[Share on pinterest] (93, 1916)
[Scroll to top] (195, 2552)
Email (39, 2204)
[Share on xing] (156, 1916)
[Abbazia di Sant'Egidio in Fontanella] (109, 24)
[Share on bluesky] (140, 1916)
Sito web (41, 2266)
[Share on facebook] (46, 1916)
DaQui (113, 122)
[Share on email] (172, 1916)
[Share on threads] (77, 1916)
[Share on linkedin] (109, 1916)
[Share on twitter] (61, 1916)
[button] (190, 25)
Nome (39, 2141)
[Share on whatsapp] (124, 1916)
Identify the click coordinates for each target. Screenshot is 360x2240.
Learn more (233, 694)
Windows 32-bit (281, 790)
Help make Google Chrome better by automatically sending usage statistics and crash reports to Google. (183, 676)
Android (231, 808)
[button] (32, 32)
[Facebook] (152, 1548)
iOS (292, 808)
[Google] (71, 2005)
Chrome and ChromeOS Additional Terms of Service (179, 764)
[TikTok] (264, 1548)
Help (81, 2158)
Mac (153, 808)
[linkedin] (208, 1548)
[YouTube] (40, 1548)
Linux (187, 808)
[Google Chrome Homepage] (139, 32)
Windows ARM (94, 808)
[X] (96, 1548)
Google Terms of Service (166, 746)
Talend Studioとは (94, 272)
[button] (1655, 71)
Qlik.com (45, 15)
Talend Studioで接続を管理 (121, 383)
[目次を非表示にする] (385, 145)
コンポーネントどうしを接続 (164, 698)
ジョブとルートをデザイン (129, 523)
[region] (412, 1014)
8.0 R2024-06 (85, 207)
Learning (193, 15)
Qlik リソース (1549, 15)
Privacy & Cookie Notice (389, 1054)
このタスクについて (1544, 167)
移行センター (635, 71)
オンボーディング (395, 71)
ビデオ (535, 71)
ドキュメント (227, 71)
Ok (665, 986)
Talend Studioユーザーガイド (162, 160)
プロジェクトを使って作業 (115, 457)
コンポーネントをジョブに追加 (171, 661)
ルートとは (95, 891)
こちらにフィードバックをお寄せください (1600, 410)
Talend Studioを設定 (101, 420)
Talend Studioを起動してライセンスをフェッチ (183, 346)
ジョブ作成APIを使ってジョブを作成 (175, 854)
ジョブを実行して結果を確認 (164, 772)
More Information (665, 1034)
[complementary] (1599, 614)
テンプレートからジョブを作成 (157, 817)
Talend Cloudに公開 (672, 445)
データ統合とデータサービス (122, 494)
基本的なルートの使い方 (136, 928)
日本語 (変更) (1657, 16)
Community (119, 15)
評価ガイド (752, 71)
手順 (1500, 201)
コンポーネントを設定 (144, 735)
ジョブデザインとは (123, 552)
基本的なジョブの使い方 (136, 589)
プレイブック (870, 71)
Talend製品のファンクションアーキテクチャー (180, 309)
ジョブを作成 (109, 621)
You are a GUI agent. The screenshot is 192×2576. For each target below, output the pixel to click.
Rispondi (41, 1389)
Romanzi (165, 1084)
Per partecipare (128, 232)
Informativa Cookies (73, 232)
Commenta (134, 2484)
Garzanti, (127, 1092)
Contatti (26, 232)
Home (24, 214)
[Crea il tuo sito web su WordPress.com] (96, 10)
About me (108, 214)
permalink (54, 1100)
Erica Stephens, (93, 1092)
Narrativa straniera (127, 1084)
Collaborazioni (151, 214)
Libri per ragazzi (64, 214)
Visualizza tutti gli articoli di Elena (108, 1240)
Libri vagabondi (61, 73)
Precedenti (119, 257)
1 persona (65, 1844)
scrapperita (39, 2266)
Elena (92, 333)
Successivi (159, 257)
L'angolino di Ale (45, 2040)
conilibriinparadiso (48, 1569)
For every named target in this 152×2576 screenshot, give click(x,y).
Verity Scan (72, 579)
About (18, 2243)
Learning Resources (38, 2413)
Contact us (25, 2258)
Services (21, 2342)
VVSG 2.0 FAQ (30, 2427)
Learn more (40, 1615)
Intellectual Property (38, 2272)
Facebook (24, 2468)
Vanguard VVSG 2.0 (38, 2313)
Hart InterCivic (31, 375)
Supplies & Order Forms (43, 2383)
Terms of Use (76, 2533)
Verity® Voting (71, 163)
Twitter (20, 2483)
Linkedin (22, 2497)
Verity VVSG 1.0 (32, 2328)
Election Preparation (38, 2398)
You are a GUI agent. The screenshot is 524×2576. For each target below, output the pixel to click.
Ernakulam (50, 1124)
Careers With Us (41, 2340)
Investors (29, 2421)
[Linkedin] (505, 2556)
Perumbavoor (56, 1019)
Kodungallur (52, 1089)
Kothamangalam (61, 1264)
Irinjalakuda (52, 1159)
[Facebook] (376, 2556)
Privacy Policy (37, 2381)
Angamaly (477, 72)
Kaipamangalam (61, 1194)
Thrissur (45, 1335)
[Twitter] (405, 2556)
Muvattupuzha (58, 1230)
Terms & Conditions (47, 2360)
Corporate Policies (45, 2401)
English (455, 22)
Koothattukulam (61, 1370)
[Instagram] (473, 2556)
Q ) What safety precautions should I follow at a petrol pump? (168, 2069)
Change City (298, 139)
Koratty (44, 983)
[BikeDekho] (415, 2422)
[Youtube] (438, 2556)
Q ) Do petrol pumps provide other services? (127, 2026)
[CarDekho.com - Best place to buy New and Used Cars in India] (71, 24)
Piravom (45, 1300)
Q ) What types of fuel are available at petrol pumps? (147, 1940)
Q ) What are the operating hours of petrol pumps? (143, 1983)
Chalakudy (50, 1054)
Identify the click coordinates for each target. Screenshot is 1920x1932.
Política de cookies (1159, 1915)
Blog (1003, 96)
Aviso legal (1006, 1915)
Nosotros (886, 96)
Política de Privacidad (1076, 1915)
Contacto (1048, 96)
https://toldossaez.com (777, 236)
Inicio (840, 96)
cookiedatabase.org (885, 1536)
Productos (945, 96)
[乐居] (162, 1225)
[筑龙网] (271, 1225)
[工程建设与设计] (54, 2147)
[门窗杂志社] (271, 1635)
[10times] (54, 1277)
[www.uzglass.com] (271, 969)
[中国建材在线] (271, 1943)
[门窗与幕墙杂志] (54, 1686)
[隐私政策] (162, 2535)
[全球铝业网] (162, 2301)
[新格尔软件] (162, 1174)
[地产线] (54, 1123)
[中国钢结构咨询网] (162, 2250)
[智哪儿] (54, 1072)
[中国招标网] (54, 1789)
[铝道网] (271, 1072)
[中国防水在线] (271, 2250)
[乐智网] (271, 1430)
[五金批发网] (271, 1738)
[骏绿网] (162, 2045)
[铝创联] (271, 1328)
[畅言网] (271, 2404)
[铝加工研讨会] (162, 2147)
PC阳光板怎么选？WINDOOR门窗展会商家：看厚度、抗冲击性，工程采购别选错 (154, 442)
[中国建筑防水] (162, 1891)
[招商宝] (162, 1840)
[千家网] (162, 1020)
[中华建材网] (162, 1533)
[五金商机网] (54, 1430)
☆ ☆ ☆
YOUR TASK » Set down the entries again exactly as they are.

EXERCISE ANSWER »
[Share on pinterest] (93, 1916)
[Scroll to top] (195, 2552)
Email (39, 2204)
[Share on xing] (156, 1916)
[Abbazia di Sant'Egidio in Fontanella] (109, 24)
[Share on bluesky] (140, 1916)
Sito web (41, 2266)
[Share on facebook] (46, 1916)
DaQui (113, 122)
[Share on email] (172, 1916)
[Share on threads] (77, 1916)
[Share on linkedin] (109, 1916)
[Share on twitter] (61, 1916)
[button] (190, 25)
Nome (39, 2141)
[Share on whatsapp] (124, 1916)
Identify the click coordinates for each target. Screenshot is 360x2240.
Learn more (233, 694)
Windows 32-bit (281, 790)
Help make Google Chrome better by automatically sending usage statistics and crash reports to Google. (183, 676)
Android (231, 808)
[button] (32, 32)
[Facebook] (152, 1548)
iOS (292, 808)
[Google] (71, 2005)
Chrome and ChromeOS Additional Terms of Service (179, 764)
[TikTok] (264, 1548)
Help (81, 2158)
Mac (153, 808)
[linkedin] (208, 1548)
[YouTube] (40, 1548)
Linux (187, 808)
[Google Chrome Homepage] (139, 32)
Windows ARM (94, 808)
[X] (96, 1548)
Google Terms of Service (166, 746)
Talend Studioとは (94, 272)
[button] (1655, 71)
Qlik.com (45, 15)
Talend Studioで接続を管理 (121, 383)
[目次を非表示にする] (385, 145)
コンポーネントどうしを接続 (164, 698)
ジョブとルートをデザイン (129, 523)
[region] (412, 1014)
8.0 R2024-06 (85, 207)
Learning (193, 15)
Qlik リソース (1549, 15)
Privacy & Cookie Notice (389, 1054)
このタスクについて (1544, 167)
移行センター (635, 71)
オンボーディング (395, 71)
ビデオ (535, 71)
ドキュメント (227, 71)
Ok (665, 986)
Talend Studioユーザーガイド (162, 160)
プロジェクトを使って作業 (115, 457)
コンポーネントをジョブに追加 (171, 661)
ルートとは (95, 891)
こちらにフィードバックをお寄せください (1600, 410)
Talend Studioを設定 (101, 420)
Talend Studioを起動してライセンスをフェッチ (183, 346)
ジョブ作成APIを使ってジョブを作成 (175, 854)
ジョブを実行して結果を確認 (164, 772)
More Information (665, 1034)
[complementary] (1599, 614)
テンプレートからジョブを作成 (157, 817)
Talend Cloudに公開 (672, 445)
データ統合とデータサービス (122, 494)
基本的なルートの使い方 (136, 928)
日本語 (変更) (1657, 16)
Community (119, 15)
評価ガイド (752, 71)
手順 (1500, 201)
コンポーネントを設定 (144, 735)
ジョブデザインとは (123, 552)
基本的なジョブの使い方 (136, 589)
プレイブック (870, 71)
Talend製品のファンクションアーキテクチャー (180, 309)
ジョブを作成 (109, 621)
You are a GUI agent. The screenshot is 192×2576. For each target below, output the pixel to click.
Rispondi (41, 1389)
Romanzi (165, 1084)
Per partecipare (128, 232)
Informativa Cookies (73, 232)
Commenta (134, 2484)
Garzanti, (127, 1092)
Contatti (26, 232)
Home (24, 214)
[Crea il tuo sito web su WordPress.com] (96, 10)
About me (108, 214)
permalink (54, 1100)
Erica Stephens, (93, 1092)
Narrativa straniera (127, 1084)
Collaborazioni (151, 214)
Libri per ragazzi (64, 214)
Visualizza tutti gli articoli di Elena (108, 1240)
Libri vagabondi (61, 73)
Precedenti (119, 257)
1 persona (65, 1844)
scrapperita (39, 2266)
Elena (92, 333)
Successivi (159, 257)
L'angolino di Ale (45, 2040)
conilibriinparadiso (48, 1569)
For every named target in this 152×2576 screenshot, give click(x,y).
Verity Scan (72, 579)
About (18, 2243)
Learning Resources (38, 2413)
Contact us (25, 2258)
Services (21, 2342)
VVSG 2.0 FAQ (30, 2427)
Learn more (40, 1615)
Intellectual Property (38, 2272)
Facebook (24, 2468)
Vanguard VVSG 2.0 (38, 2313)
Hart InterCivic (31, 375)
Supplies & Order Forms (43, 2383)
Terms of Use (76, 2533)
Verity® Voting (71, 163)
Twitter (20, 2483)
Linkedin (22, 2497)
Verity VVSG 1.0 (32, 2328)
Election Preparation (38, 2398)
You are a GUI agent. The screenshot is 524×2576. For each target below, output the pixel to click.
Ernakulam (50, 1124)
Careers With Us (41, 2340)
Investors (29, 2421)
[Linkedin] (505, 2556)
Perumbavoor (56, 1019)
Kodungallur (52, 1089)
Kothamangalam (61, 1264)
Irinjalakuda (52, 1159)
[Facebook] (376, 2556)
Privacy Policy (37, 2381)
Angamaly (477, 72)
Kaipamangalam (61, 1194)
Thrissur (45, 1335)
[Twitter] (405, 2556)
Muvattupuzha (58, 1230)
Terms & Conditions (47, 2360)
Corporate Policies (45, 2401)
English (455, 22)
Koothattukulam (61, 1370)
[Instagram] (473, 2556)
Q ) What safety precautions should I follow at a petrol pump? (168, 2069)
Change City (298, 139)
Koratty (44, 983)
[BikeDekho] (415, 2422)
[Youtube] (438, 2556)
Q ) Do petrol pumps provide other services? (127, 2026)
[CarDekho.com - Best place to buy New and Used Cars in India] (71, 24)
Piravom (45, 1300)
Q ) What types of fuel are available at petrol pumps? (147, 1940)
Q ) What are the operating hours of petrol pumps? (143, 1983)
Chalakudy (50, 1054)
Identify the click coordinates for each target. Screenshot is 1920x1932.
Política de cookies (1159, 1915)
Blog (1003, 96)
Aviso legal (1006, 1915)
Nosotros (886, 96)
Política de Privacidad (1076, 1915)
Contacto (1048, 96)
https://toldossaez.com (777, 236)
Inicio (840, 96)
cookiedatabase.org (885, 1536)
Productos (945, 96)
[乐居] (162, 1225)
[筑龙网] (271, 1225)
[工程建设与设计] (54, 2147)
[门窗杂志社] (271, 1635)
[10times] (54, 1277)
[www.uzglass.com] (271, 969)
[中国建材在线] (271, 1943)
[门窗与幕墙杂志] (54, 1686)
[隐私政策] (162, 2535)
[全球铝业网] (162, 2301)
[新格尔软件] (162, 1174)
[地产线] (54, 1123)
[中国钢结构咨询网] (162, 2250)
[智哪儿] (54, 1072)
[中国招标网] (54, 1789)
[铝道网] (271, 1072)
[中国防水在线] (271, 2250)
[乐智网] (271, 1430)
[五金批发网] (271, 1738)
[骏绿网] (162, 2045)
[铝创联] (271, 1328)
[畅言网] (271, 2404)
[铝加工研讨会] (162, 2147)
PC阳光板怎么选？WINDOOR门窗展会商家：看厚度、抗冲击性，工程采购别选错 (154, 442)
[中国建筑防水] (162, 1891)
[招商宝] (162, 1840)
[千家网] (162, 1020)
[中华建材网] (162, 1533)
[五金商机网] (54, 1430)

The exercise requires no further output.